**TO DO:** From the material below, please set down exactly the lines starting with the one with "Photos (84, 2493)" and going on through the one with "TEMEL MATEMATİK (1012, 957)", without a single picture.

**SUPPLIED DATA:**

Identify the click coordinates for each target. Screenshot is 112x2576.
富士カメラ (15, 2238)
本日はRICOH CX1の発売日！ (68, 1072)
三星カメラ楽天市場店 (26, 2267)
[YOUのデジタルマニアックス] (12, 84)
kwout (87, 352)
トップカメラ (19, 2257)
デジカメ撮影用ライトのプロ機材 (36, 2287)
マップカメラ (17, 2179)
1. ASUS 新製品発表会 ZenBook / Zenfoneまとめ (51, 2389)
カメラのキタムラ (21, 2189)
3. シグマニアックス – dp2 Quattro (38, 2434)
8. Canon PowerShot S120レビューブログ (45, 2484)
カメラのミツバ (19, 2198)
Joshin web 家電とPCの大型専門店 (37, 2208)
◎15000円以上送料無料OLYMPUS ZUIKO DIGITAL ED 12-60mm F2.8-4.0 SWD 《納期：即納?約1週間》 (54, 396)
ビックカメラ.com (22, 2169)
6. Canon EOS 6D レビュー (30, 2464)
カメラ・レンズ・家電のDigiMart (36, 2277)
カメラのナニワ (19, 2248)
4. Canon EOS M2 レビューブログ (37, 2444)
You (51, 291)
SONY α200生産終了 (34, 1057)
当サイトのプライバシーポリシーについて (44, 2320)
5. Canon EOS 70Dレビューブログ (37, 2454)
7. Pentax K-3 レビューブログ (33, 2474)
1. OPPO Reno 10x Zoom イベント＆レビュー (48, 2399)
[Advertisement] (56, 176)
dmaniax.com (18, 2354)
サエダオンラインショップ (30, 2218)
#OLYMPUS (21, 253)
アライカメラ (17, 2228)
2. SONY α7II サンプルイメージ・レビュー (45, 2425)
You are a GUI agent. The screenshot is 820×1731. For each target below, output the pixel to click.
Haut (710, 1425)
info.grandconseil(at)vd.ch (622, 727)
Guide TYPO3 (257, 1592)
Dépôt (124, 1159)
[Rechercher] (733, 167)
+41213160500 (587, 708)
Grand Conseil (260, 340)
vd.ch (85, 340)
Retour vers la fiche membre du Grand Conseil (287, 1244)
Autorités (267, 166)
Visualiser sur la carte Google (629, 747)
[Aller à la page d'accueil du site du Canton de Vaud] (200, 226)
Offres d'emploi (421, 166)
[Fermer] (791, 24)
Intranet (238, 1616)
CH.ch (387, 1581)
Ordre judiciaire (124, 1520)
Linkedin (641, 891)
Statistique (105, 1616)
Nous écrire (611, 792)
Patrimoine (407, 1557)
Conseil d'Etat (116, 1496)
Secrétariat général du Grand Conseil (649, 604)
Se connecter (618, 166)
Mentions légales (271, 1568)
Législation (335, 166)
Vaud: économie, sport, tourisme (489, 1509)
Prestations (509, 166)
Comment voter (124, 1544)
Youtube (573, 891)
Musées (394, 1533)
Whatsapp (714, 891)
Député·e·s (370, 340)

---

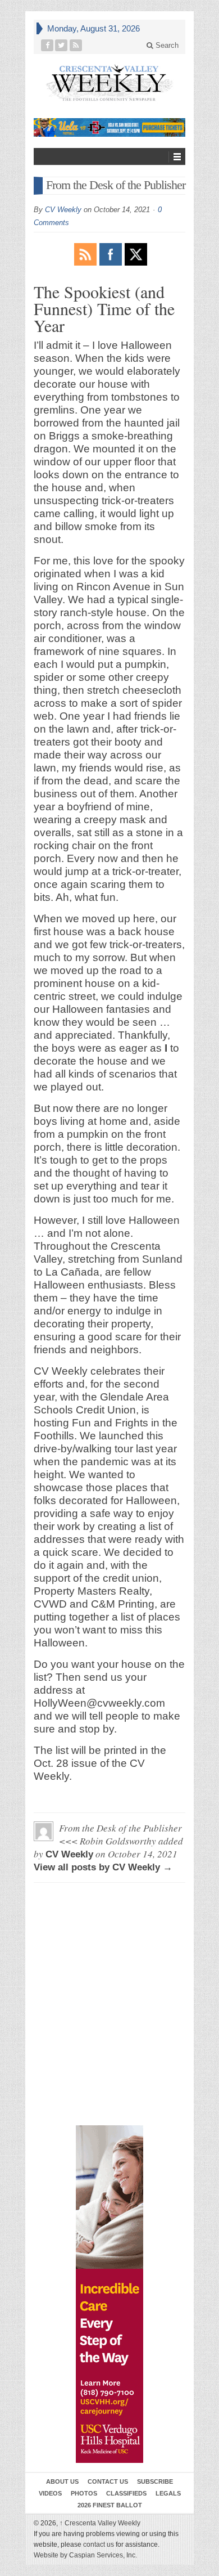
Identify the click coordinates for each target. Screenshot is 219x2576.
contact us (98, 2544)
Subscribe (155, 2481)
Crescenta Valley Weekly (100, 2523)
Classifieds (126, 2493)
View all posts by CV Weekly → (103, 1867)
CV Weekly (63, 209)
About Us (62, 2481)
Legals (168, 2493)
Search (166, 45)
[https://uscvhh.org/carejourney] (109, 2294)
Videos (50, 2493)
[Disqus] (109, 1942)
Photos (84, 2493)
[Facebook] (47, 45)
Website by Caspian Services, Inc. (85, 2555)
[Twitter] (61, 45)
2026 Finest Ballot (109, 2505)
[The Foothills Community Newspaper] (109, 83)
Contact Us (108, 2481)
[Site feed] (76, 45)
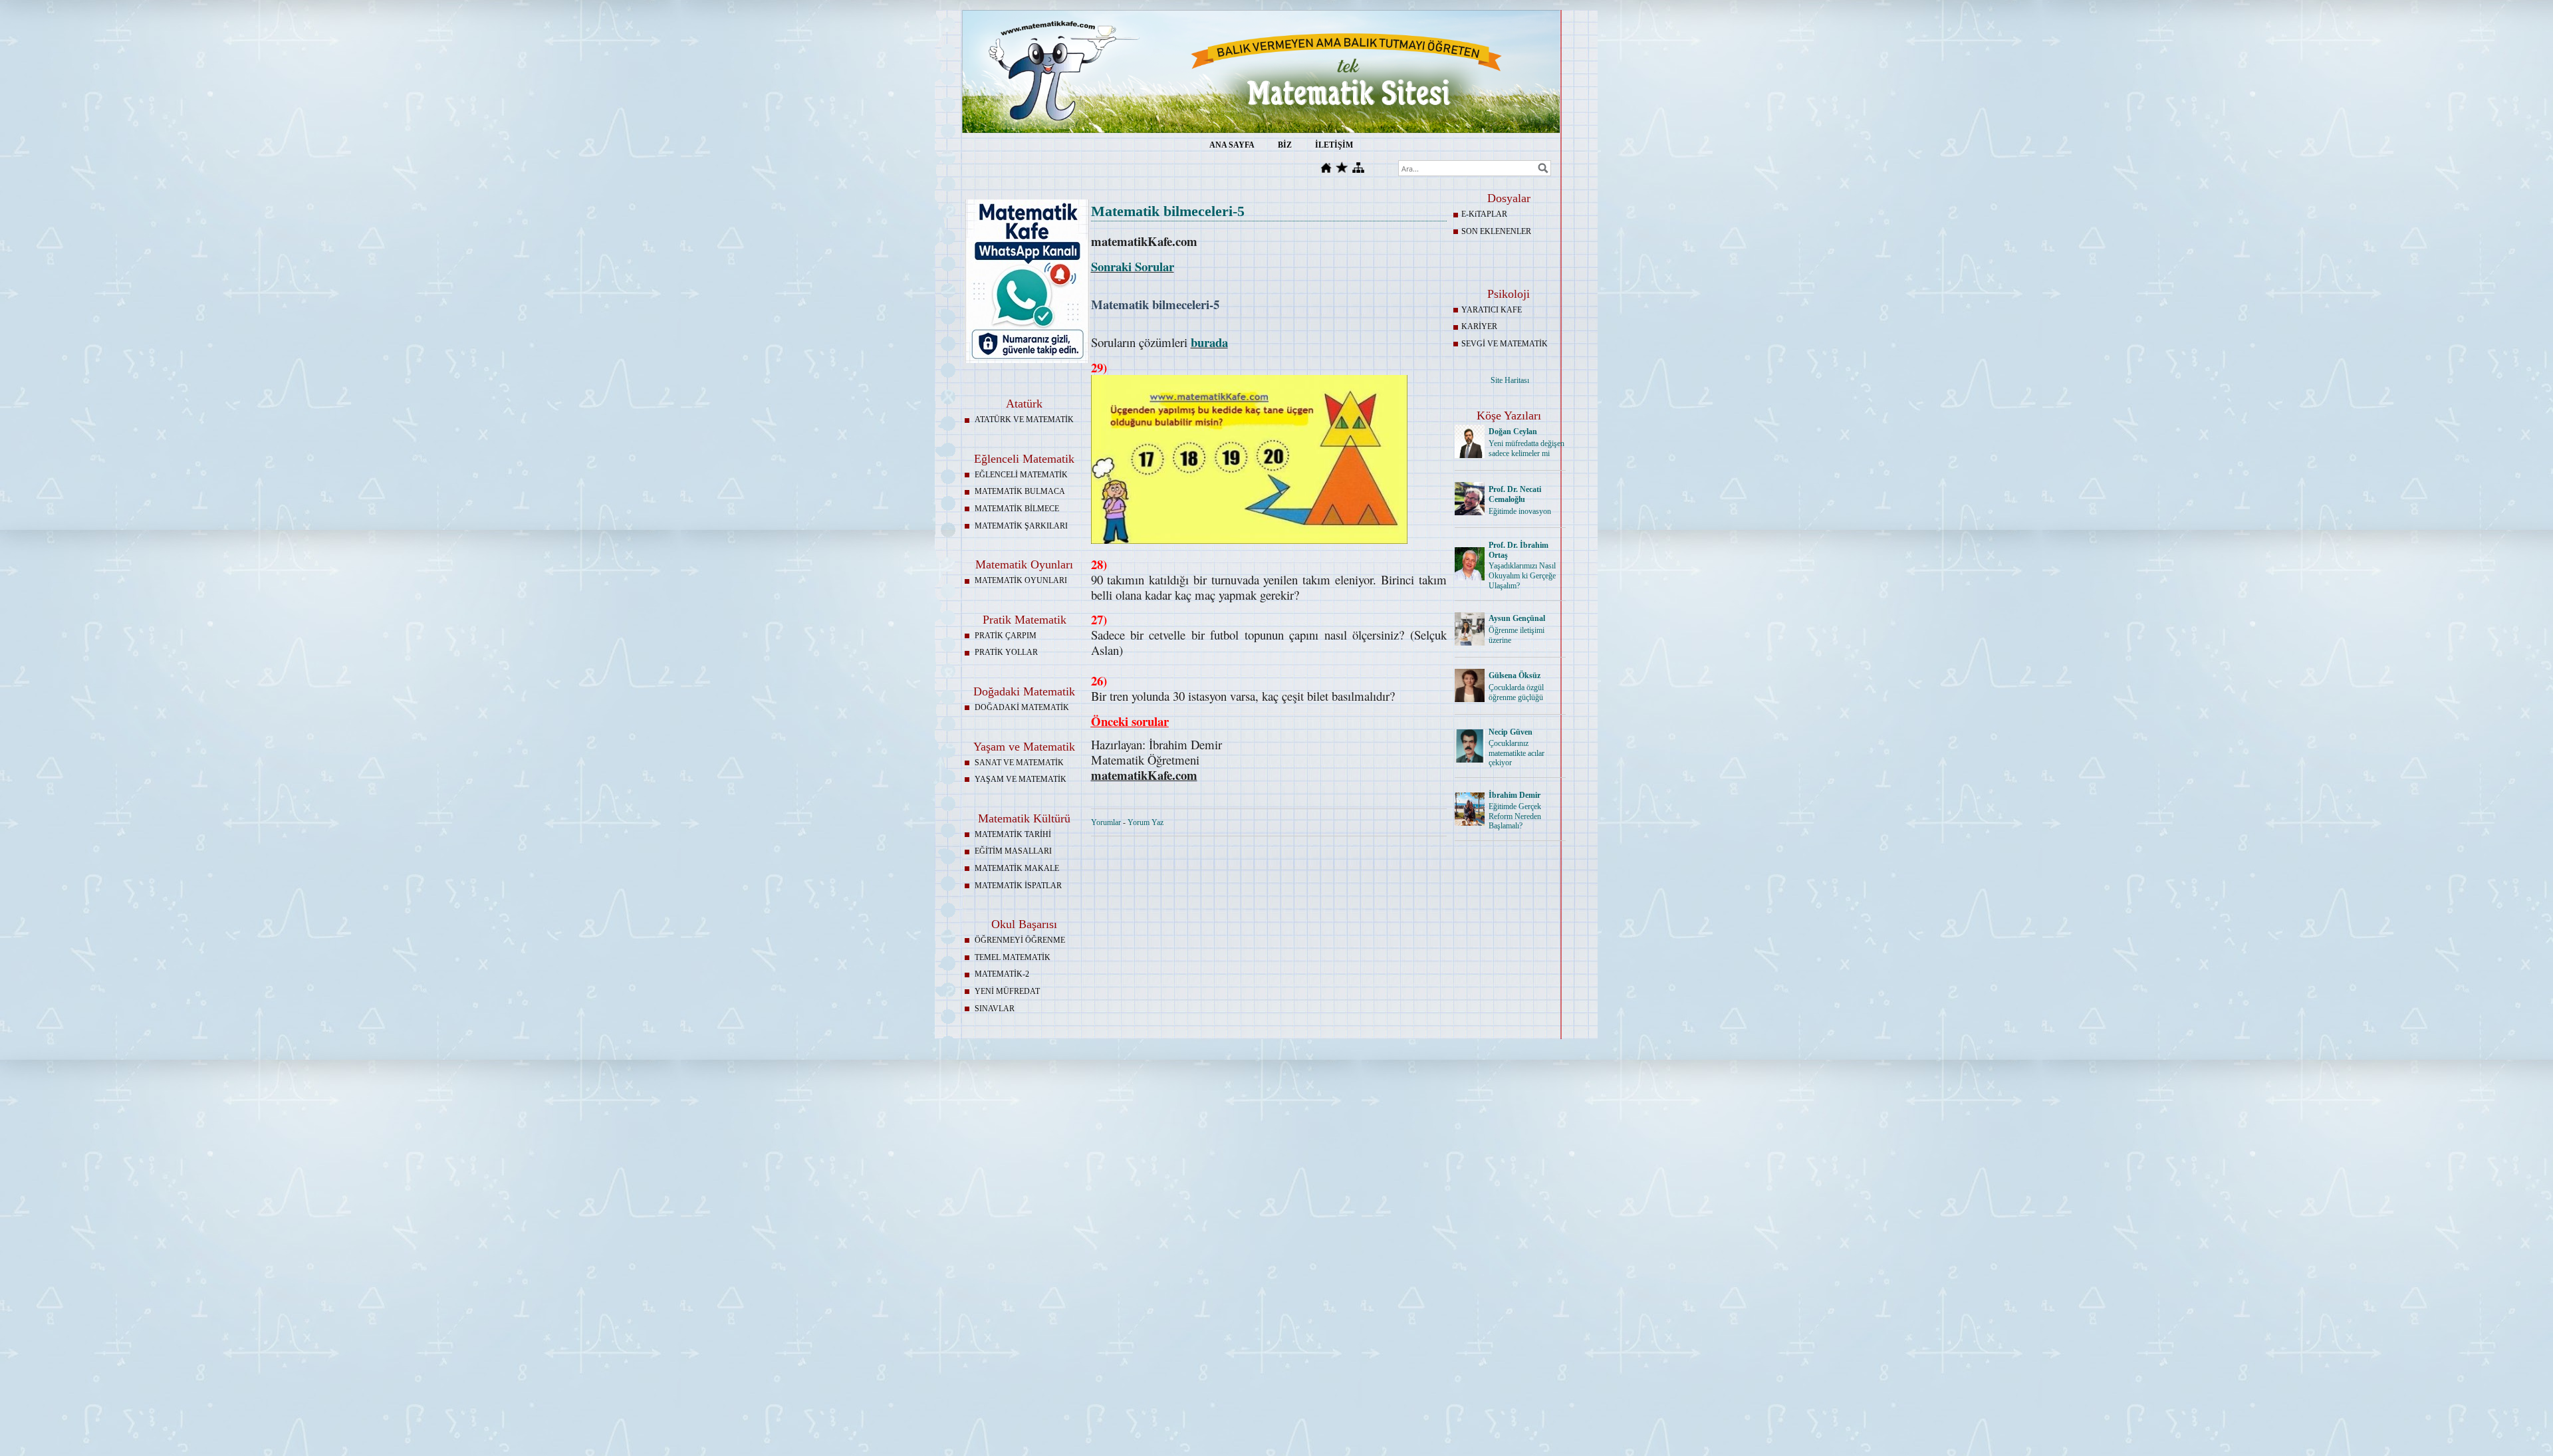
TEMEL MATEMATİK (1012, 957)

**ANSWER BOX:**
Photos (84, 2493)
[Facebook] (47, 45)
Website by Caspian Services, Inc. (85, 2555)
[Twitter] (61, 45)
2026 Finest Ballot (109, 2505)
[The Foothills Community Newspaper] (109, 83)
Contact Us (108, 2481)
[Site feed] (76, 45)
TEMEL MATEMATİK (1012, 957)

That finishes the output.